General Liability Policies
Most general liability policies contain a "co-employee (fellow employee) exclusion". This exclusion appears in the section entitled Who Is An Insured. It states that no employee is an insured with regard to bodily injury or personal and advertising injury to a co-employee if the latter is injured in the course of his or her employment. In other words, Employee A is not an insured if he or she is sued by Employee B for bodily injury or personal and advertising injury that Employee B sustained on the job.

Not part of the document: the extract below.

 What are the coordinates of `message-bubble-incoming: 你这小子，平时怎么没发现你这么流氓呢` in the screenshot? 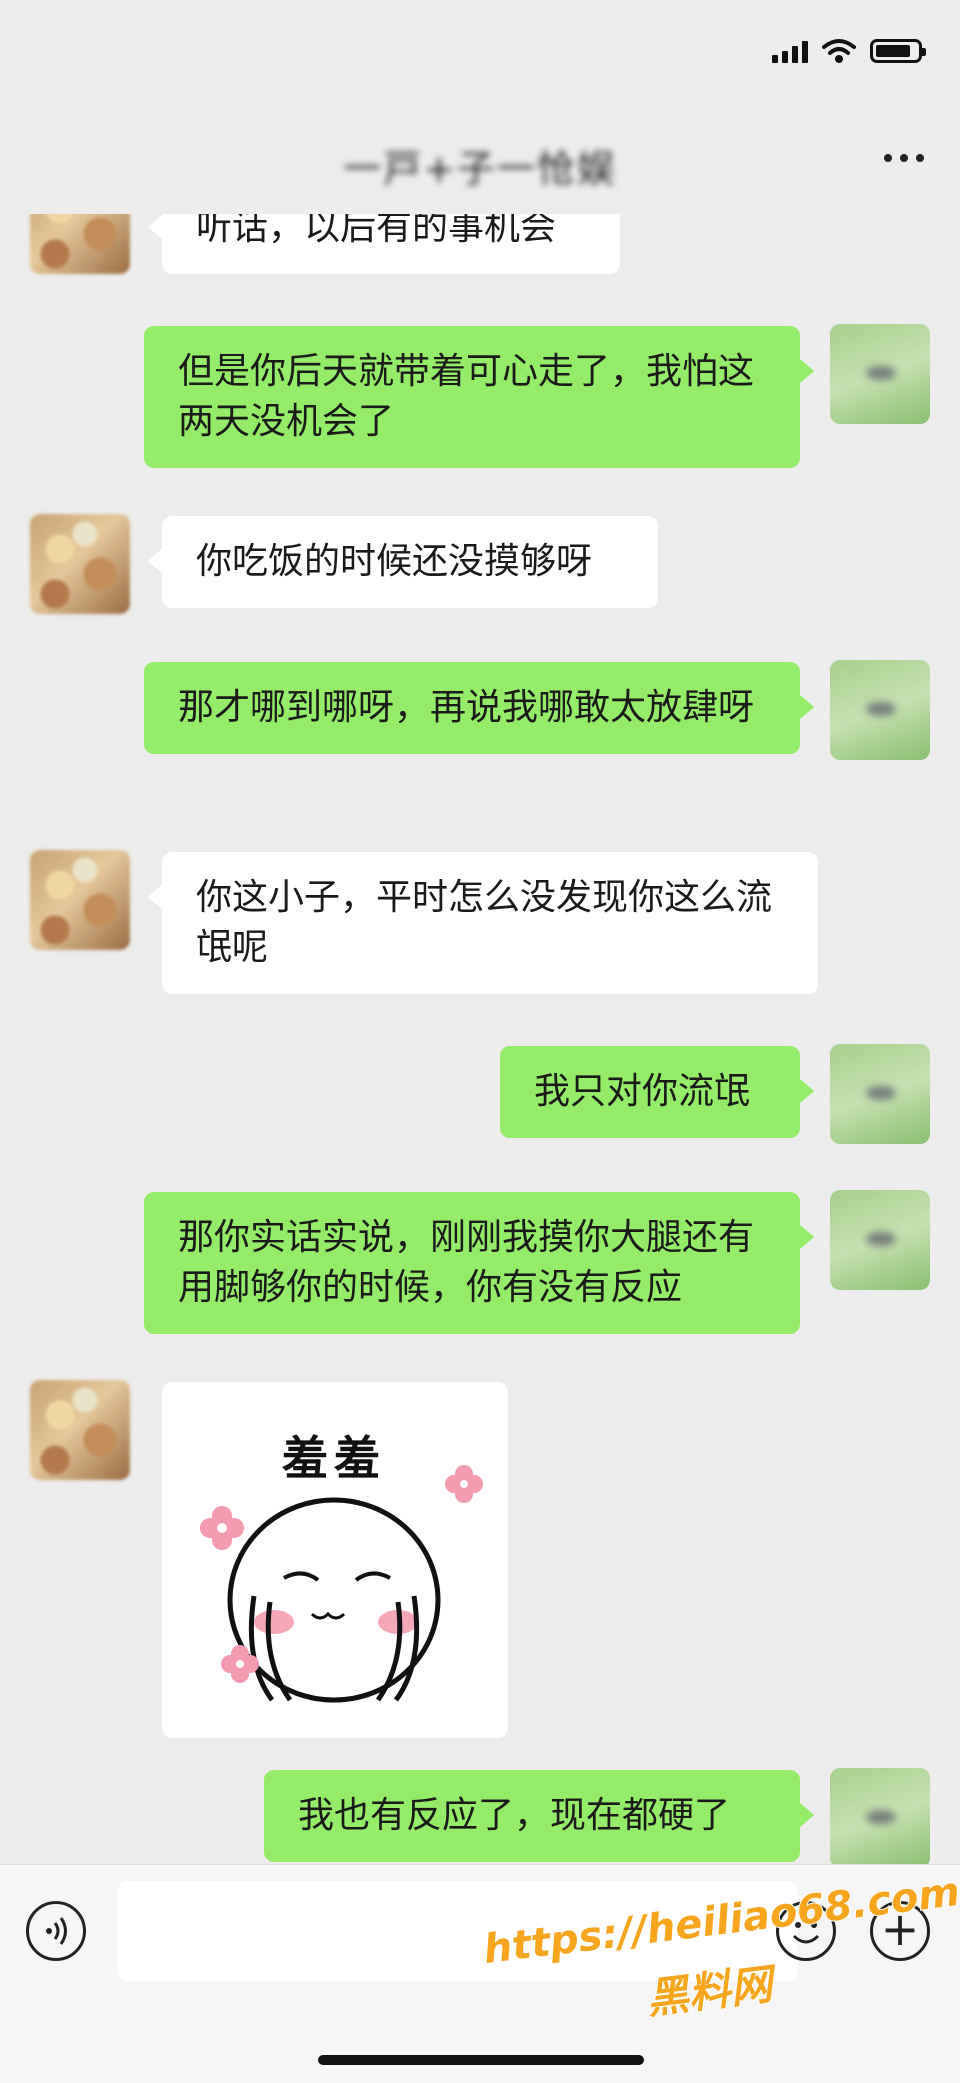 It's located at (483, 923).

In the previous example, Bob has been injured due to the negligence of his supervisor. Assume that the injury occurred in a state that permits suits between employees. As an employee of Marvelous Manufacturing, Jeff is an insured under Marvelous' general liability policy. Because of the co-employee exclusion, however, Jeff is not covered for Bob's suit.
Commercial Auto Policies
As noted above, some states permit employees to sue other employees for injuries sustained in auto accidents. Employee drivers may have no coverage for such suits under their employer's commercial auto policy.
Most commercial auto policies contain a "fellow employee exclusion" similar to the one found in general liability policies. In auto policies, this exclusion appears in the Exclusions section under auto liability coverage. It eliminates coverage for bodily injury sustained on the job by any fellow employee of an insured worker.
Removal of Fellow Employee Exclusions
Coverage for fellow employee suits is important if your state permits such suits. Some insurers will remove the fellow employee exclusions in the general liability and commercial auto policies for a small additional premium. This change is usually accomplished via an endorsement.